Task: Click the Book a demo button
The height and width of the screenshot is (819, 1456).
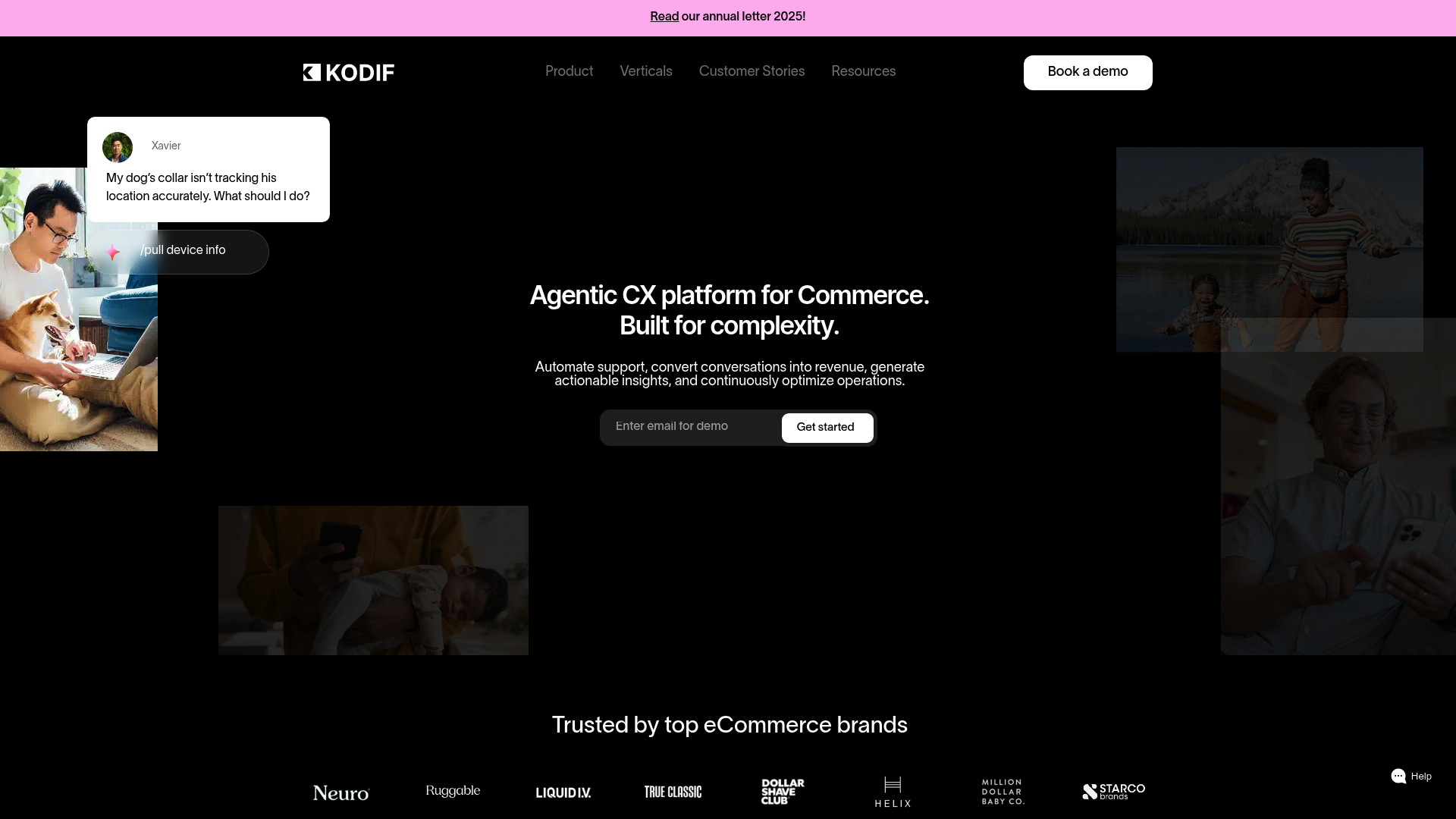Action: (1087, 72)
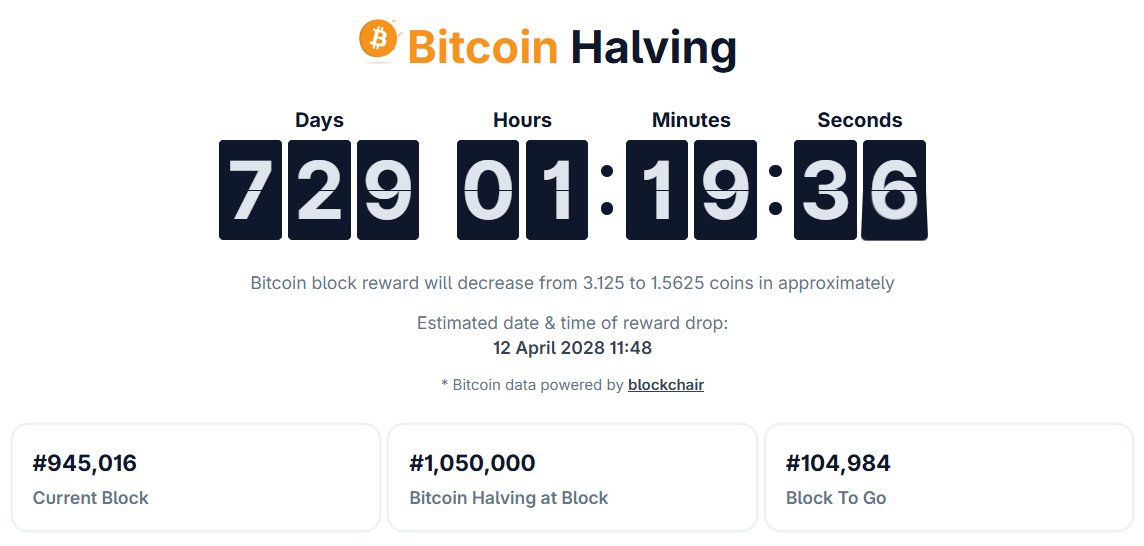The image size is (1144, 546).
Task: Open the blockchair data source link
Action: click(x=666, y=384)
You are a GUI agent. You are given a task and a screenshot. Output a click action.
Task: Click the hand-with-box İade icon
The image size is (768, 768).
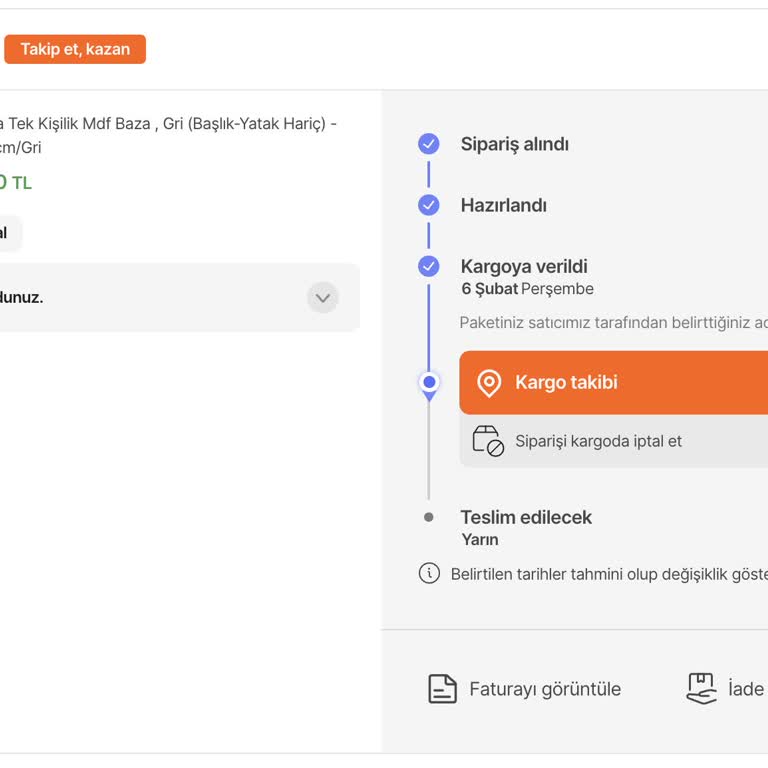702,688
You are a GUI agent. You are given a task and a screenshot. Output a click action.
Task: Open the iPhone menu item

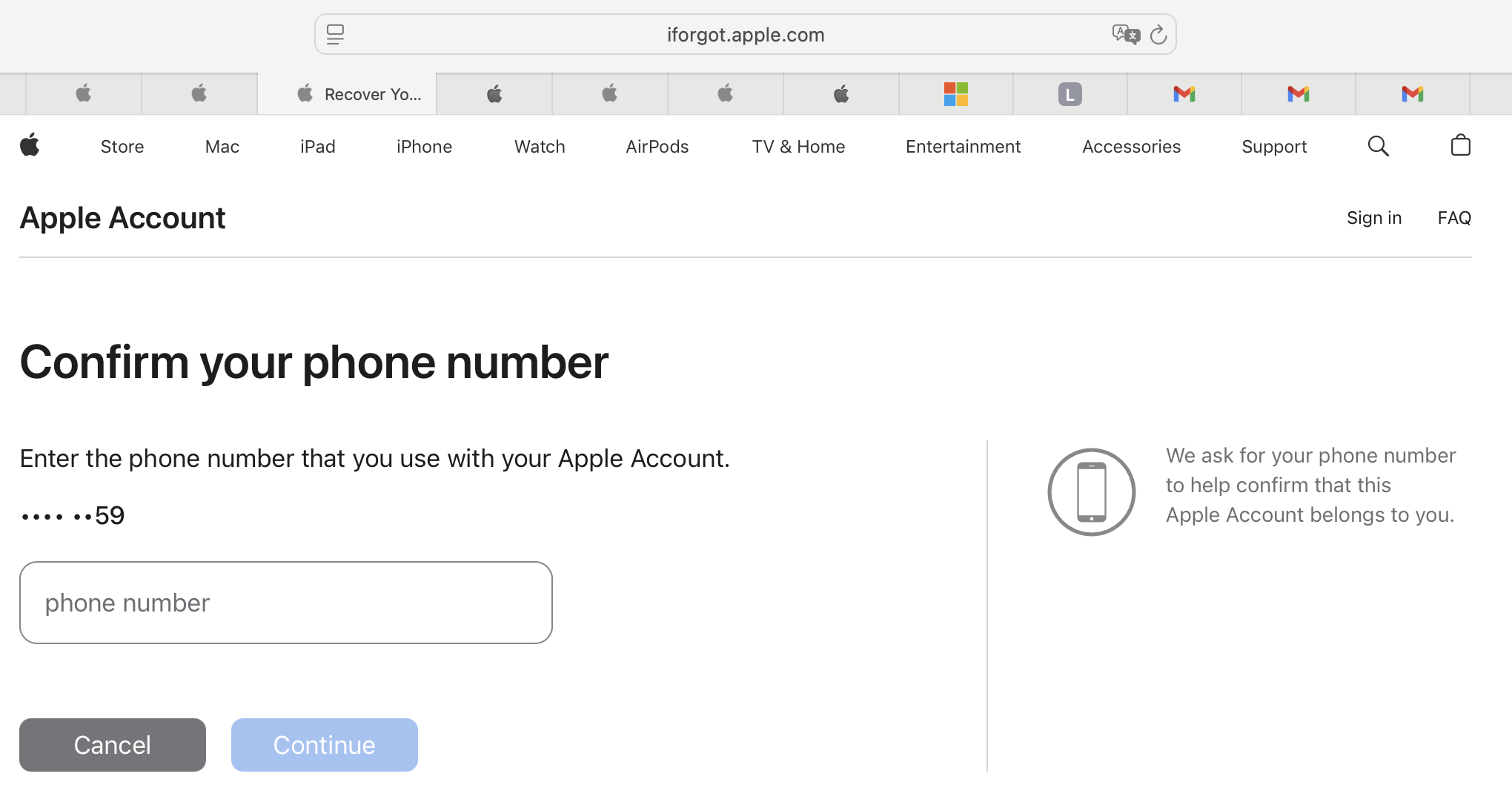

» **Task to complete**:
Can you arrange every line of the records above as a JSON list of strings, one string per line, skipping blank lines and leaving out the pictures?

» **Exercise response**:
[
  "Task: Click the Book a demo button",
  "The height and width of the screenshot is (819, 1456).",
  "Action: (1087, 72)",
  "The image size is (1144, 546).",
  "Task: Open the blockchair data source link",
  "Action: click(x=666, y=384)",
  "You are a GUI agent. You are given a task and a screenshot. Output a click action.",
  "Task: Click the hand-with-box İade icon",
  "The image size is (768, 768).",
  "702,688",
  "You are a GUI agent. You are given a task and a screenshot. Output a click action.",
  "Task: Open the iPhone menu item"
]